The president of the Italian rugby federation may not have been impressed by Leonardo Sarto’s move to Glasgow Warriors but the first week at his new home has the former Zebre wing in no doubt he has made the right call.
“It is tough and I am glad it is like this,” said the 24-year-old after his first taste of pre-season training. “The big reason to come is to start to win. Zebre and Italy do not have big results at the moment. It is important to learn to win. To find an objective.
“I am in the first week of pre-season now and it was tougher than I thought it would be. But I am getting used to working with the team and knowing what to expect.”
Italian rugby chief Alfredo Gavazzi made his bizarre comments to local media when the 30-times capped player signed a pre-contract with the Warriors in March. “Those who leave do it for the economics and experience of life. But Glasgow? Come on,” was his strange appraisal of Sarto’s move to the club who were reigning Pro12 champions at the time – comments which Warriors head coach Gregor Townsend expressed his disappointment about.
“Oh I can’t say nothing,” said Sarto with a smile when asked if he had spoken to Gavazzi about his remarks. Sarto becomes the second Italian in the Glasgow squad, joining flanker Simone Favaro. “I wrote to Simone after I signed.

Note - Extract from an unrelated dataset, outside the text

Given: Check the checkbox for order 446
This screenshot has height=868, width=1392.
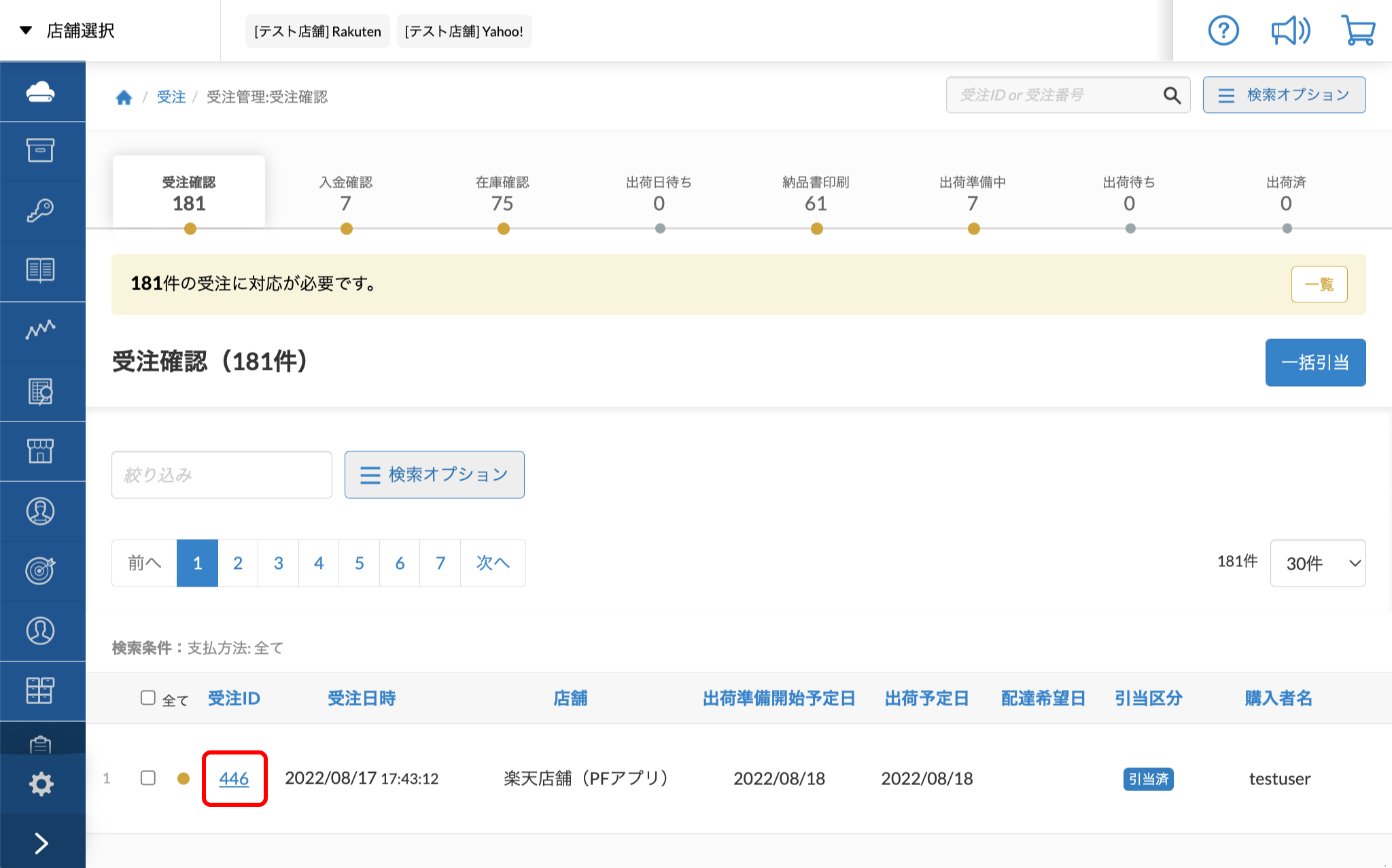Looking at the screenshot, I should [147, 778].
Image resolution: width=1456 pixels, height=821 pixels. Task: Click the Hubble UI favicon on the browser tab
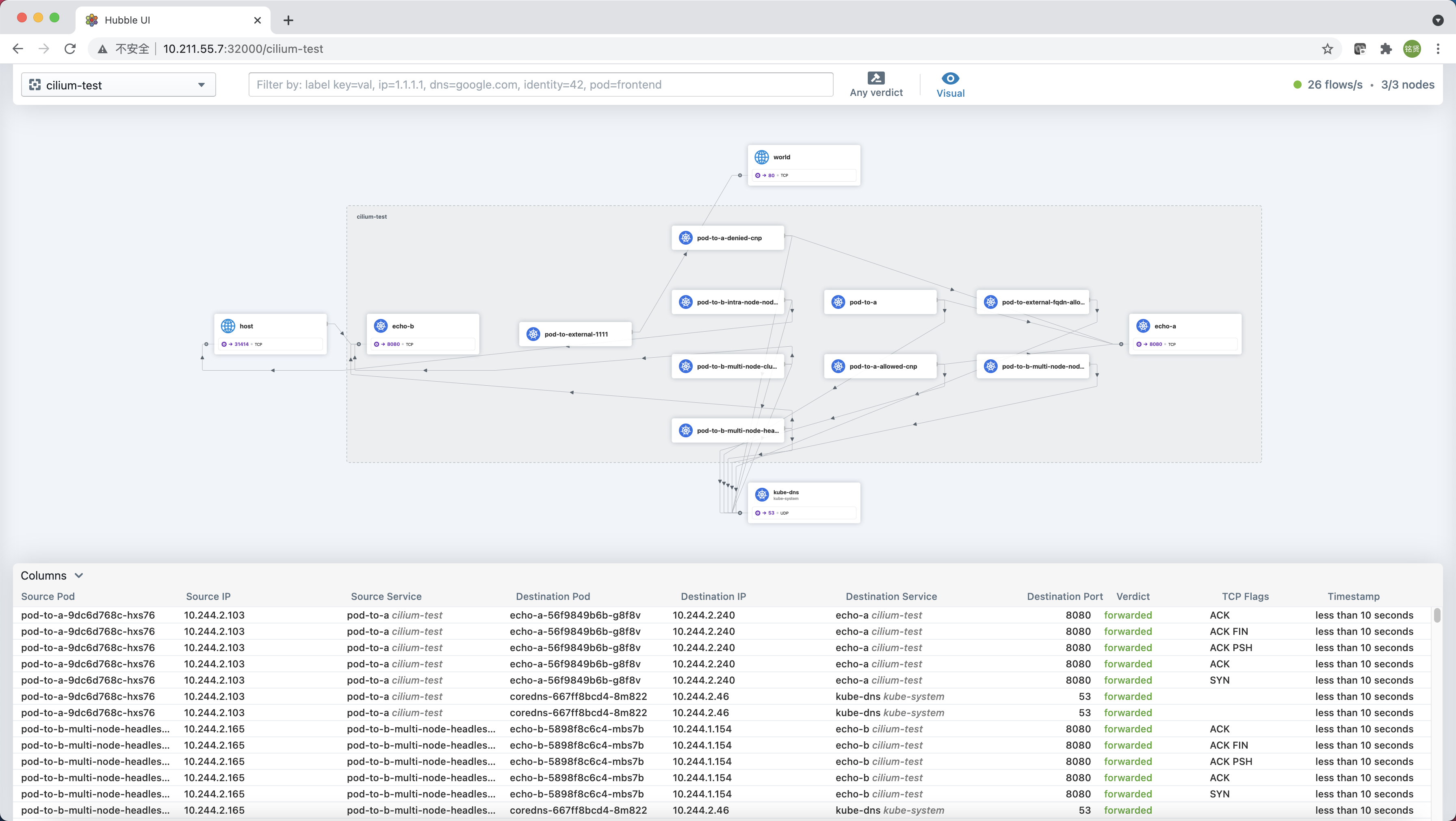coord(91,20)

This is a big opportunity for me to improve,” he added.
Townsend is certainly happy to to add what he described as “one of Italy’s best players” following Taqele Naiyaravoro’s return to the Waratahs and Glenn Bryce’s move to Edinburgh.

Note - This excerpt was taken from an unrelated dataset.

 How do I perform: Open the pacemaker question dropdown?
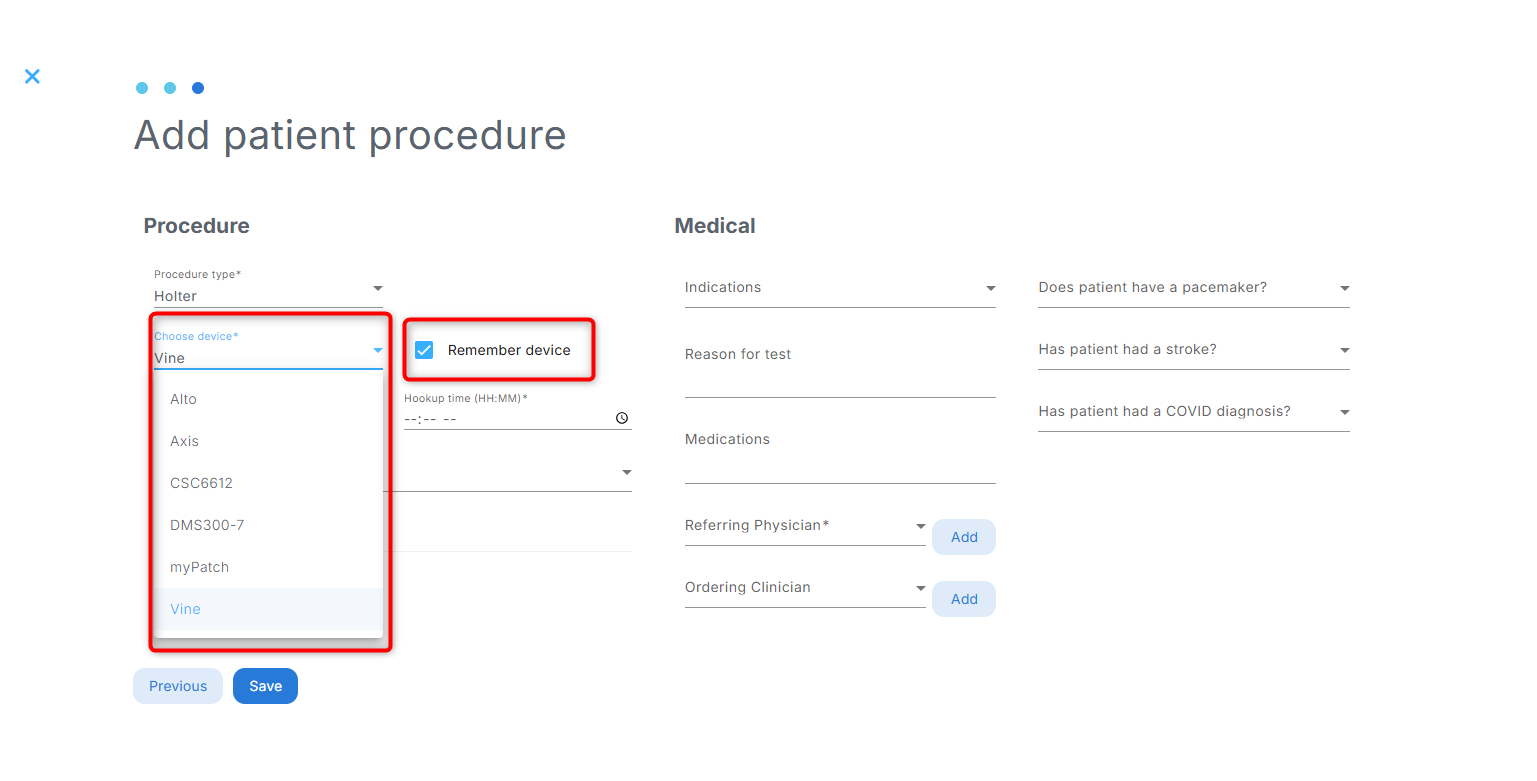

The wing has moved at a time of change for Italian rugby, with Irishman Conor O’Shea replacing Jacques Brunel as Azzurri coach. It follows a season in which an average showing at the World Cup was followed by a Six Nations whitewash, with Treviso and Zebre again propping up the Guinness Pro12 table.
Sarto has spoken to O’Shea and said: “He is very happy [with the move to Glasgow]. He hopes that I will bring a will to win in the team when I am back with them.”

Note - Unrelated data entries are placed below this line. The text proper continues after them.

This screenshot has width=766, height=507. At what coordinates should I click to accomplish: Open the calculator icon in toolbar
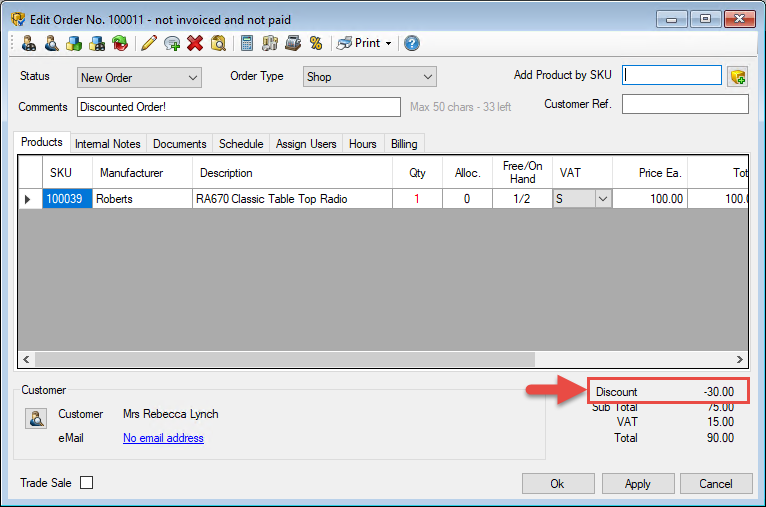click(247, 43)
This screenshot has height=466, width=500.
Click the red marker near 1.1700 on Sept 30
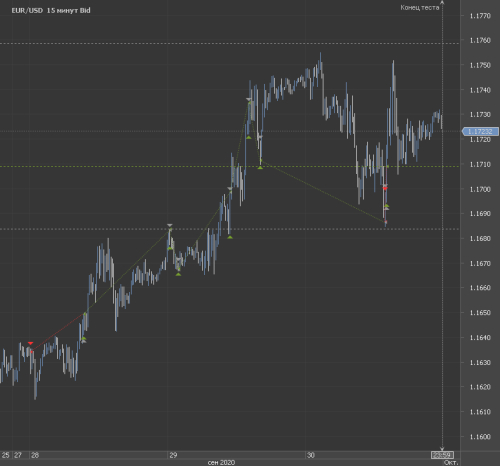[x=385, y=188]
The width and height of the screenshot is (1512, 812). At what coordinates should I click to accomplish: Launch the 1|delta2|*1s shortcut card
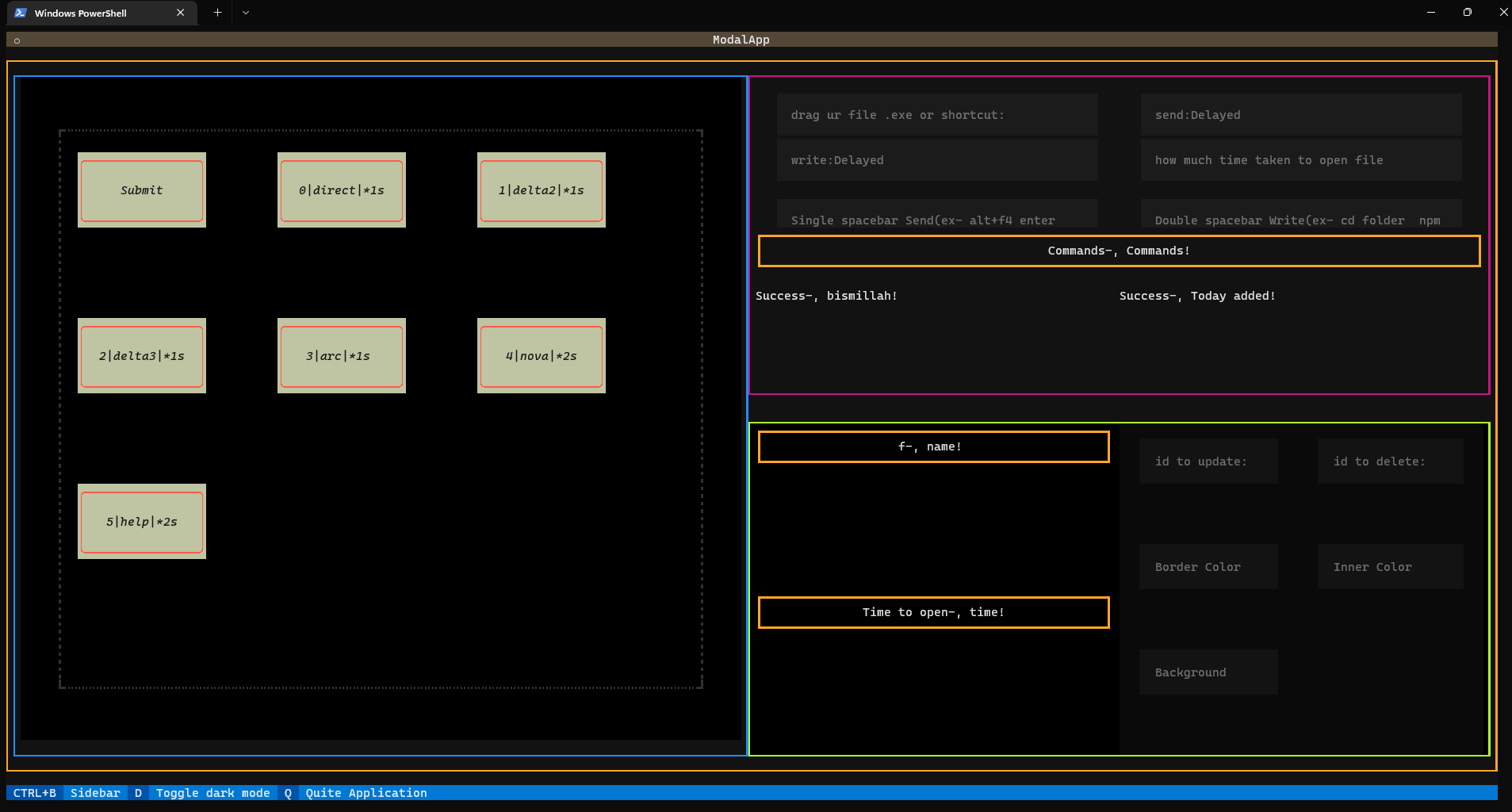click(x=541, y=190)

He will be remaining in touch with goings on in Parma as his brother Jacopo is a back-rower at Zebre and, after a difficult period, remains hopeful that the game in his homeland can move forward.
“I hope so,” he said. “There is a new coach in Treviso and Zebre have changed staff so I hope there can be improvement.”
Sarto was part of the Zebre team that stunned Edinburgh with a 19-11 win in Parma earlier last season but hasn’t enjoyed too much success against Caledonian opposition so his move to Scotstoun is very much a case of if you can’t beat them, join them.
His Test debut came against the Scots in Pretoria during the 2013 summer triangular series in South Africa and he has lost all five of the meetings between the teams he has been involved in, missing out on the Azzurri’s win at BT Murrayfield in the 2015 Six Nations.
“There was great improvement for Scotland. They are doing very well,” he said of the recent 36-20 loss to Vern Cotter’s side in Rome.
He also mercifully missed Zebre’s last clash with his new club, which was a record 70-10 rout over the Italians at Scotstoun in late April.
He had, however, featured in the 43-14 home defeat against Townsend’s side earlier that month. “It was a tough game because I had signed for them a month before,” he recalled. “We lost by lot of points but I did score a try.”
Playing for a team that so often struggles in the Pro12 means that he has spent a lot of time defending – that try against Glasgow last season was one of just two in the league – and is relishing the chance to get more on the front foot with his new team.
“For a wing it is an opportunity to get more ball,” he said. “They have great backs and forwards. It’s a great team.”